Segment Start: Records for this exercise
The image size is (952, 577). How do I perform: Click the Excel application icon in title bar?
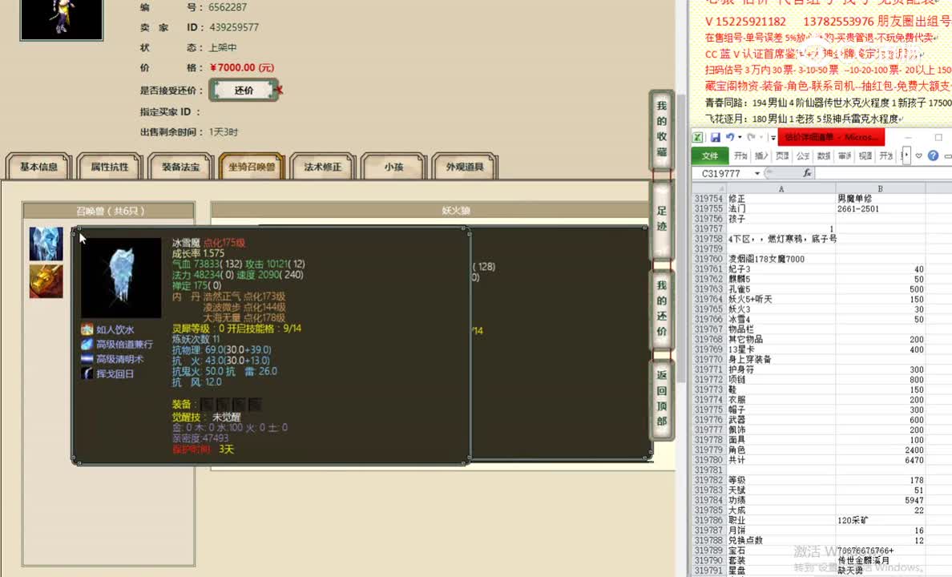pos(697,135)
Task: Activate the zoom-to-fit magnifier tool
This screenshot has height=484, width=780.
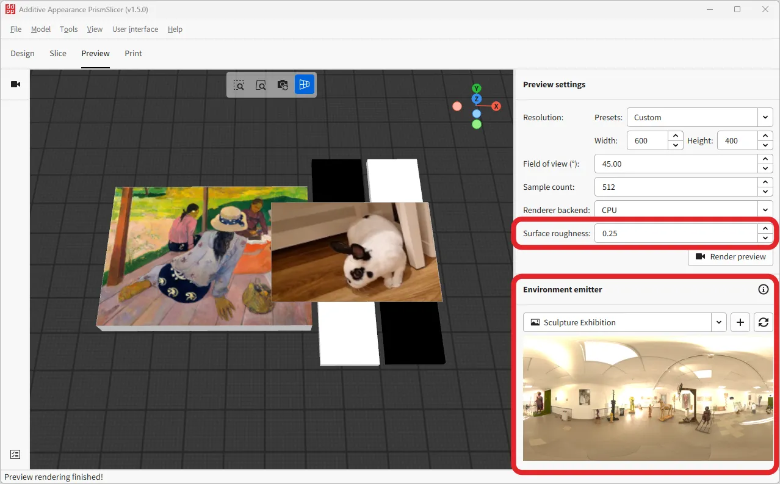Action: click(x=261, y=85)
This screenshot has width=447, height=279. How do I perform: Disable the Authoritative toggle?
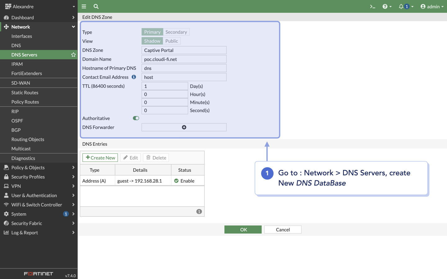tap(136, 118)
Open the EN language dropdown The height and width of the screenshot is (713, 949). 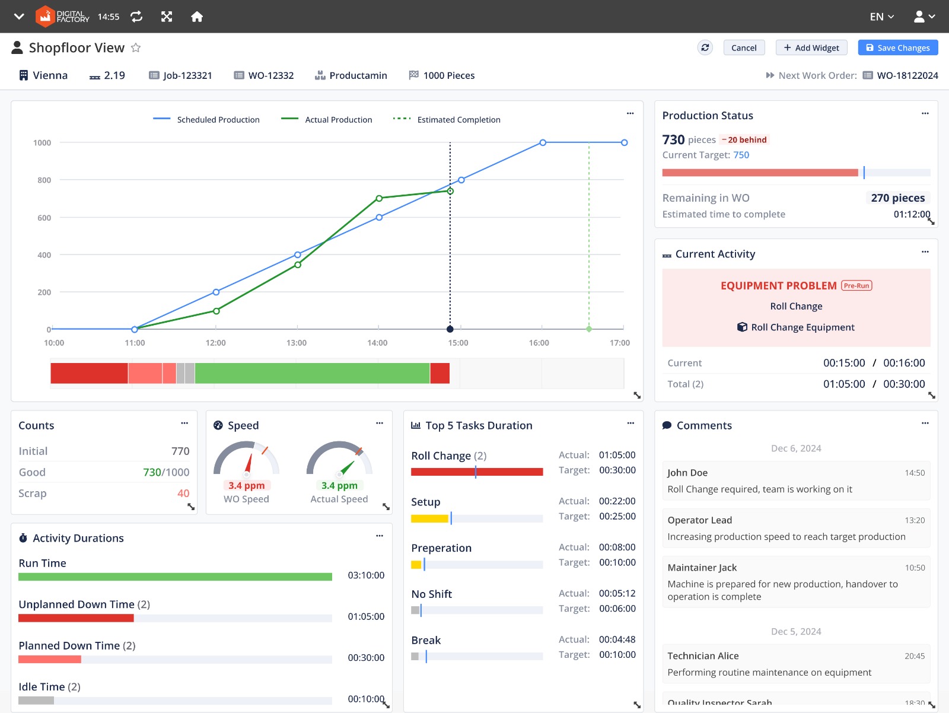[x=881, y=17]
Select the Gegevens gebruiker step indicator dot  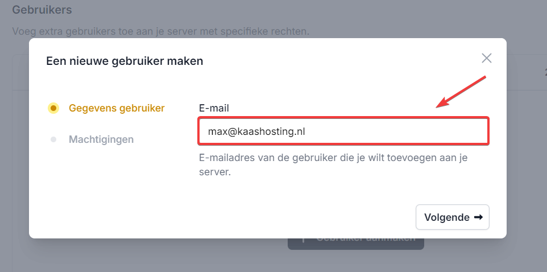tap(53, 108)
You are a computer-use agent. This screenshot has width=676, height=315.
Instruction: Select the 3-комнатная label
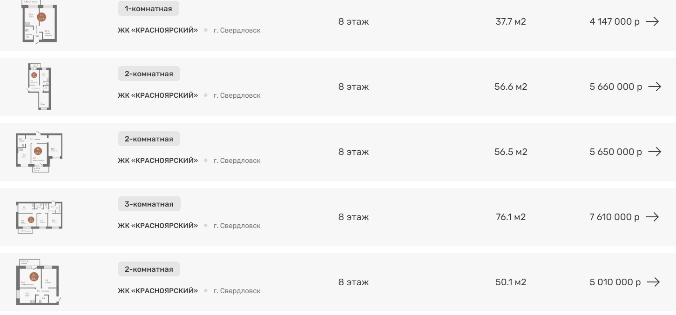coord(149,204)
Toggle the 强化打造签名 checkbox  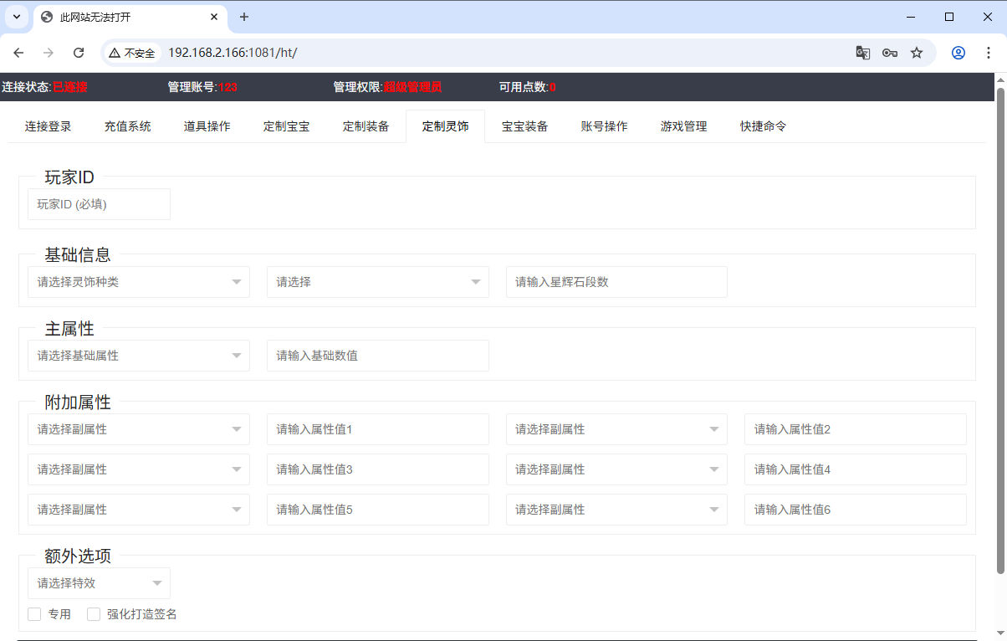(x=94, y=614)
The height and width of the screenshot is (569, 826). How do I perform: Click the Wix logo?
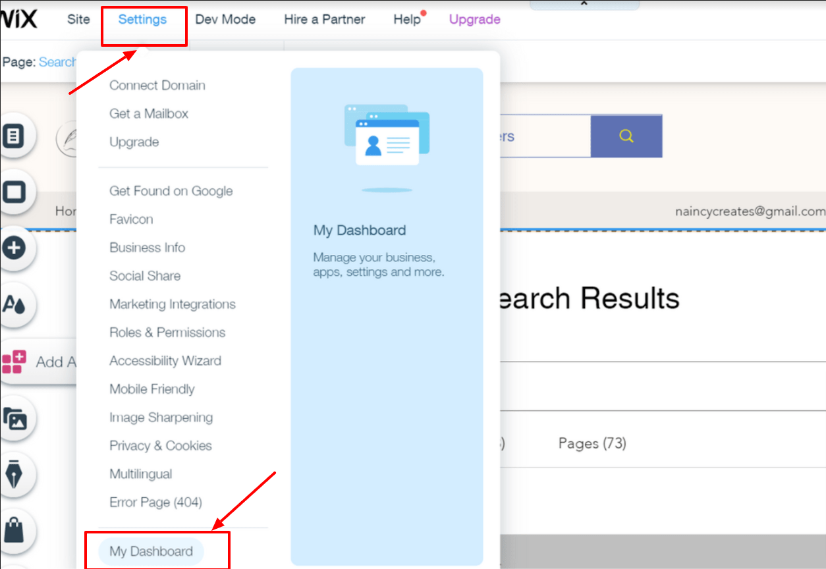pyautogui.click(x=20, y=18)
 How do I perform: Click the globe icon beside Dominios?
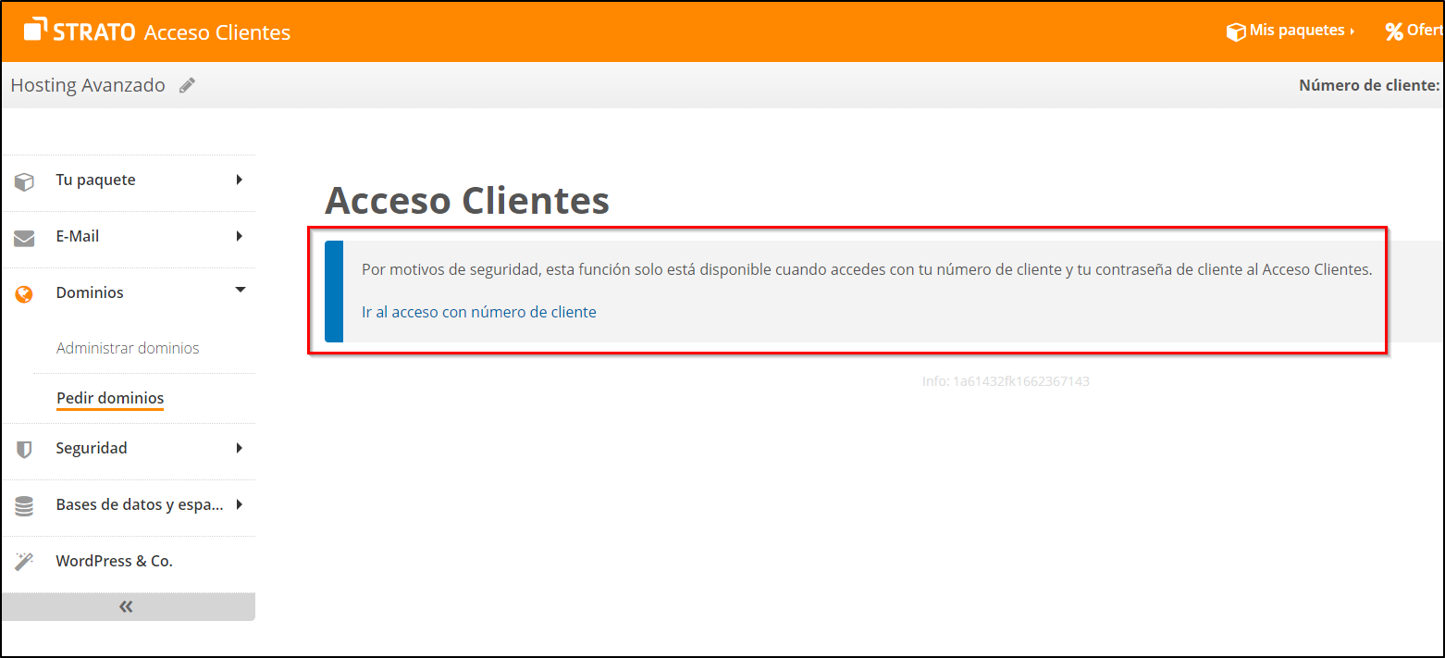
Segment End: Records for this exercise
• **What to produce**
Beginning at the line with "The height and width of the screenshot is (569, 826).", reproduce each line exactly through the last line of the records above, with pictures left out.

• **Solution**
The height and width of the screenshot is (569, 826). How do I perform: Click the Wix logo?
pyautogui.click(x=20, y=18)
 How do I perform: Click the globe icon beside Dominios?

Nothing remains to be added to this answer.